__INSTRUCTIONS TO FOLLOW__. Retype all of the entries that appear below, keeping them exactly as they are.

== TASK DATA

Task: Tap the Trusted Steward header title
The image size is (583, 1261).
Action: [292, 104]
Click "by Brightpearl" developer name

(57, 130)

====

__EXERCISE RESULT__.
Task: Tap the Trusted Steward header title
The image size is (583, 1261).
Action: [292, 104]
Click "by Brightpearl" developer name

(57, 130)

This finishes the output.